2. there is a ball, say $B$, around $x$ not intersecting $V\setminus A$. That is, $V \cap B \subset A$, or equivalently that $x$ lies in the interior of $A$ relative to $V$. Then clearly $x \in V \cap \overline{A}$, so $$x \in \bigl((V \cap \overline{A}) \cap (V \cap \overline{\mathbb{R}^n \setminus A})\bigr) \setminus \bigl((V \cap \overline{A}) \cap (V \cap \overline{V \setminus A})\bigr)\,.$$

Thus we have $\partial_V A = V \cap \partial A$ if and only if option 2 never happens.

If option 2 happens, then $x$ lies in the boundary of $V$, for every ball around $x$ intersects $$(\mathbb{R}^n \setminus A) \setminus (V\setminus A) = \mathbb{R}^n \setminus V\,.$$ Thus if option 2 happens, then $x \in \partial V \cap \operatorname{int}_V A$. Conversely, it is easy to see that for $x \in \partial V \cap \operatorname{int}_V A$ option 2 applies.

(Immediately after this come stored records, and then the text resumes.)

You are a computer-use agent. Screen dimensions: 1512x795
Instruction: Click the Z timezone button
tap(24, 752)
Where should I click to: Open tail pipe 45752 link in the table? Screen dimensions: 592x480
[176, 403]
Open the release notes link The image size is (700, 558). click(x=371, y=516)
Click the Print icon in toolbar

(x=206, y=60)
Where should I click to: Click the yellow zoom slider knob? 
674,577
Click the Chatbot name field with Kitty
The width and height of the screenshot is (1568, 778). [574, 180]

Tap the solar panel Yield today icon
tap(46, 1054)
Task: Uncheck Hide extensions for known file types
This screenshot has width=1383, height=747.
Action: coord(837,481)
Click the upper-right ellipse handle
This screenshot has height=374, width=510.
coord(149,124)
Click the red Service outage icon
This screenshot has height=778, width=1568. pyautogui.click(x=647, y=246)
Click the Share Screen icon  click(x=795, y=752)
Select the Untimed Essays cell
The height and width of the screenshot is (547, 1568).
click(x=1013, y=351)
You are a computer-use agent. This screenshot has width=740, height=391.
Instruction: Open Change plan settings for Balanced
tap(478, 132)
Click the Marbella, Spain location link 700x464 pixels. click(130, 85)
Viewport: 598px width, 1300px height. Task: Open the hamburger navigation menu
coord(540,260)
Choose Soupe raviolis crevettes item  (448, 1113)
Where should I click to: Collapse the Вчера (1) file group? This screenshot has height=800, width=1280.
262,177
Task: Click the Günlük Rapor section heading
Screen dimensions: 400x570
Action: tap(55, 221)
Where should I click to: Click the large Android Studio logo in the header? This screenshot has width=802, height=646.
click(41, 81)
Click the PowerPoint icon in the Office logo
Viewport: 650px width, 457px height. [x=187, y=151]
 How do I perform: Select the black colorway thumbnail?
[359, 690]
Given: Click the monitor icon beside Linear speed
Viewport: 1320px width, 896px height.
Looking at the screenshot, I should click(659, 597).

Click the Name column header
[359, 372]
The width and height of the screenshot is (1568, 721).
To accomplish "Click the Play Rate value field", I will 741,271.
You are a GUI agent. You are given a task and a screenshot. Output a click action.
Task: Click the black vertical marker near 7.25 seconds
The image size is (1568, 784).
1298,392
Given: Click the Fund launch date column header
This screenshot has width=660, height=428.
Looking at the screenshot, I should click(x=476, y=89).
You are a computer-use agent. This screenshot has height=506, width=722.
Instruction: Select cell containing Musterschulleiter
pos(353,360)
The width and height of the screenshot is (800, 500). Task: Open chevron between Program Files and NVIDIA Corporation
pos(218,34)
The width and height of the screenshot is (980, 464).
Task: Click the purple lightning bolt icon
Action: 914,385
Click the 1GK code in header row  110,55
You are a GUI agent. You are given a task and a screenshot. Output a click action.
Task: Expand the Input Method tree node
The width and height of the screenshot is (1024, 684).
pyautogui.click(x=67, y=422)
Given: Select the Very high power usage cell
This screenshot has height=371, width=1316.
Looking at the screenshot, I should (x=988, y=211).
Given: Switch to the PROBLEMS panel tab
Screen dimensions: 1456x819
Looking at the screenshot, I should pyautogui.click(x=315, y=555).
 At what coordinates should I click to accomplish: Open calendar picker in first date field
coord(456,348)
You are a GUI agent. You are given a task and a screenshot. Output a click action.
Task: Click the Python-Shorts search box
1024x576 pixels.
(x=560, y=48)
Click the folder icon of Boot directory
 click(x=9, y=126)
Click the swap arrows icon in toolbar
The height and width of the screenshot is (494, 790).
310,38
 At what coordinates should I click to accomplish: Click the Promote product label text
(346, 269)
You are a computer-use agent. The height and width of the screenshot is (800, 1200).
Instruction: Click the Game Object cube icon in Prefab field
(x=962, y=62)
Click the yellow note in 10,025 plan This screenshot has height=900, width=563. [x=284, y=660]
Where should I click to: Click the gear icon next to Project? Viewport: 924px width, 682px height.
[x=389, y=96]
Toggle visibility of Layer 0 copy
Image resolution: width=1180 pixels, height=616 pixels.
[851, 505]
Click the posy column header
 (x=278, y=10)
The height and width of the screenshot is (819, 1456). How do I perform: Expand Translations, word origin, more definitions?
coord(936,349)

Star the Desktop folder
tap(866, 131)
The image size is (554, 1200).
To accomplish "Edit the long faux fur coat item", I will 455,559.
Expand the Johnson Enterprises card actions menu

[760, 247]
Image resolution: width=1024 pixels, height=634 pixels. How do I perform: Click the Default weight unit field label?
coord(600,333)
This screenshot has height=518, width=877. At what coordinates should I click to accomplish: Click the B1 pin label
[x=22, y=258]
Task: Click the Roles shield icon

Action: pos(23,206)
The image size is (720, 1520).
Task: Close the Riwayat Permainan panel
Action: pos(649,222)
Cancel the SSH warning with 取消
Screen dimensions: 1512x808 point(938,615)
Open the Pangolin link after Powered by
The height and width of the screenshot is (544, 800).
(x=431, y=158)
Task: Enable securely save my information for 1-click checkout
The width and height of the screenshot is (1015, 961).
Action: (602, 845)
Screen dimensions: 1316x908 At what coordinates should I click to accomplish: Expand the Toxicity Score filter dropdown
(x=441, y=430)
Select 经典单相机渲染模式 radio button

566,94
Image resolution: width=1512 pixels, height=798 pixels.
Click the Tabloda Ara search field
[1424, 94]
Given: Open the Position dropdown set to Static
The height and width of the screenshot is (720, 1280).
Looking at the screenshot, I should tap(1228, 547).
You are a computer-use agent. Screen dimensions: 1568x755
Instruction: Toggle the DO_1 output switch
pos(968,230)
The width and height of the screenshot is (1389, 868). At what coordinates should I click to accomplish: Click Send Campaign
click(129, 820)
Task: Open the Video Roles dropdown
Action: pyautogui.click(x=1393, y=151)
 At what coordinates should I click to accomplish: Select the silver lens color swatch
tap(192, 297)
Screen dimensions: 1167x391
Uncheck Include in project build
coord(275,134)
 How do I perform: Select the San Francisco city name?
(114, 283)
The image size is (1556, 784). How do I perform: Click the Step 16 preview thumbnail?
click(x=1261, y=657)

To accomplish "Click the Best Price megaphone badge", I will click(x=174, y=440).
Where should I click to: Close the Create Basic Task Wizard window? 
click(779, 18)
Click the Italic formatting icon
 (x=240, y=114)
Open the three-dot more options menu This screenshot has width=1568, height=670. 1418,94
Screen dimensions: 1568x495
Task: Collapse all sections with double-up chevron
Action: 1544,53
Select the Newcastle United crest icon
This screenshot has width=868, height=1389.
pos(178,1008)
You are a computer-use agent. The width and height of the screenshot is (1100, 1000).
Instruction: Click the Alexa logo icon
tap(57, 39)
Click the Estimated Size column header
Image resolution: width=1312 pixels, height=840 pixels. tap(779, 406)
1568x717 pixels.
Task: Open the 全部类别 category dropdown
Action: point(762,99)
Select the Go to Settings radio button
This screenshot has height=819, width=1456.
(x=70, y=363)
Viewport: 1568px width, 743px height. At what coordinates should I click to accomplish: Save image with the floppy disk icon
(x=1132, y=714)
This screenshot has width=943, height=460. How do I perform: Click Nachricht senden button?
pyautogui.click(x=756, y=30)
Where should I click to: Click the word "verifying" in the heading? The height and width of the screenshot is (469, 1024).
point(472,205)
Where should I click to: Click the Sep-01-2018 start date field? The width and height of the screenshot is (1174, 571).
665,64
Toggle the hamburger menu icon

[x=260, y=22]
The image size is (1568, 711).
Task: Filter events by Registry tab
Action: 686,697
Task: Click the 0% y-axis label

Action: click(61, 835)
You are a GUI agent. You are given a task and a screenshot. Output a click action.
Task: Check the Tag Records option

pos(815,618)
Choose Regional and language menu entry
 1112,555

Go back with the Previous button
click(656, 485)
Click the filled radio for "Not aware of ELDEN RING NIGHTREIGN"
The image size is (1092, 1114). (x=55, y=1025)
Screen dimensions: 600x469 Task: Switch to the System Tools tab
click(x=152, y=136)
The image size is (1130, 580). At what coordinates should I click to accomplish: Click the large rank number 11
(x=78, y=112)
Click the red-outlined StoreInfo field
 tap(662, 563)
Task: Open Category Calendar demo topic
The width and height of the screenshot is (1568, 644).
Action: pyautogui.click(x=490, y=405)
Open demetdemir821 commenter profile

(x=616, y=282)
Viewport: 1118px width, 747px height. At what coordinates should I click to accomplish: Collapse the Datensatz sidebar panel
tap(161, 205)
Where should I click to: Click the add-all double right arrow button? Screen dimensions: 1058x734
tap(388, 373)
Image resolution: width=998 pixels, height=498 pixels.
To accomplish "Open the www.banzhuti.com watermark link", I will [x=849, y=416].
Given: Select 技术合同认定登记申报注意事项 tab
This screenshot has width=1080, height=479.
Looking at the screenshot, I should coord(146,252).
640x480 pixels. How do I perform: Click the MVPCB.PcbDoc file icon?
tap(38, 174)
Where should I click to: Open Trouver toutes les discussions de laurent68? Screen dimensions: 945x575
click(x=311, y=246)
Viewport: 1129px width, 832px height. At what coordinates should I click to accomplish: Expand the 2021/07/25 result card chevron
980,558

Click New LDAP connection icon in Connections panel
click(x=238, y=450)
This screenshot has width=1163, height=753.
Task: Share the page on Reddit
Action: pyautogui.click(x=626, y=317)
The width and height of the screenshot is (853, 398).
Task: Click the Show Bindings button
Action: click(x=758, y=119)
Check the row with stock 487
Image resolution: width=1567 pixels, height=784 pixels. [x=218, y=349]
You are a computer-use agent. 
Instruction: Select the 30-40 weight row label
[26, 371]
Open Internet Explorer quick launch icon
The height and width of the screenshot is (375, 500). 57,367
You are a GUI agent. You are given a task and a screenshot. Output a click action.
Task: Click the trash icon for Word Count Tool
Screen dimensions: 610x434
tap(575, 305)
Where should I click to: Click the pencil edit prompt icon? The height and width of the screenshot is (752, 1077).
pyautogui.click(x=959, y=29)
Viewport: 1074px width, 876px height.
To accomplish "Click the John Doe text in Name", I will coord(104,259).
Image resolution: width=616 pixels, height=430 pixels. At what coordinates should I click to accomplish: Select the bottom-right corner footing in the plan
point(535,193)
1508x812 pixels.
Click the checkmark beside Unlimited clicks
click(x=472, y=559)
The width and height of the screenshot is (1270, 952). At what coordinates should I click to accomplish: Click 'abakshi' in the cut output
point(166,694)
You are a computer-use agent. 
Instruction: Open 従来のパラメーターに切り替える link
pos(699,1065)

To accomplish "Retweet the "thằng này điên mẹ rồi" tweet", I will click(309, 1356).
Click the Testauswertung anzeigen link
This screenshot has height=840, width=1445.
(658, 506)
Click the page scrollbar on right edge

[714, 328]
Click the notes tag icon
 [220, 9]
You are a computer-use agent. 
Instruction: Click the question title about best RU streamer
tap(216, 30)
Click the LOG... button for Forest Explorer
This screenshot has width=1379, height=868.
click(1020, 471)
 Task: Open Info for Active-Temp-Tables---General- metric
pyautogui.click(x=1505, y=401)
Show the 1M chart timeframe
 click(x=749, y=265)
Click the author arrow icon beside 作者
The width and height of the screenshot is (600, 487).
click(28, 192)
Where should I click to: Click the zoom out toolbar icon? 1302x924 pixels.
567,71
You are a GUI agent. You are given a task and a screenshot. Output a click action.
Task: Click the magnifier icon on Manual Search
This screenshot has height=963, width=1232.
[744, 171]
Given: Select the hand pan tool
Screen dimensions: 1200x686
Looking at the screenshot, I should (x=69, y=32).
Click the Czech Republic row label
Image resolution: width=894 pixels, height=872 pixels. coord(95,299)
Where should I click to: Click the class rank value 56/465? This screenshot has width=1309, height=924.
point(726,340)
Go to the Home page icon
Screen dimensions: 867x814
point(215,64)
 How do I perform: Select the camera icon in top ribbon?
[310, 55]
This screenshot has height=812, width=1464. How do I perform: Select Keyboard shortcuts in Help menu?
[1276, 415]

So we have $\partial_V A = V \cap \partial A$ if and only if $$\partial V \cap \operatorname{int}_V A = \varnothing\,. \tag{1}$$

A trivial example where $(1)$ doesn't hold is any non-open $V$ and $A = V$, then $\partial_V A = \varnothing$ and $V \cap \partial A \neq \varnothing$.

This can never happen, i.e. $(1)$ holds for all $A \subset V$, if and only if $V$ is open.

Note: nothing in this uses particular properties of $\mathbb{R}^n$. If every occurrence of "ball around" is replaced with "neighbourhood of", the conclusion holds in any topological space for subsets $A \subset V \subset X$.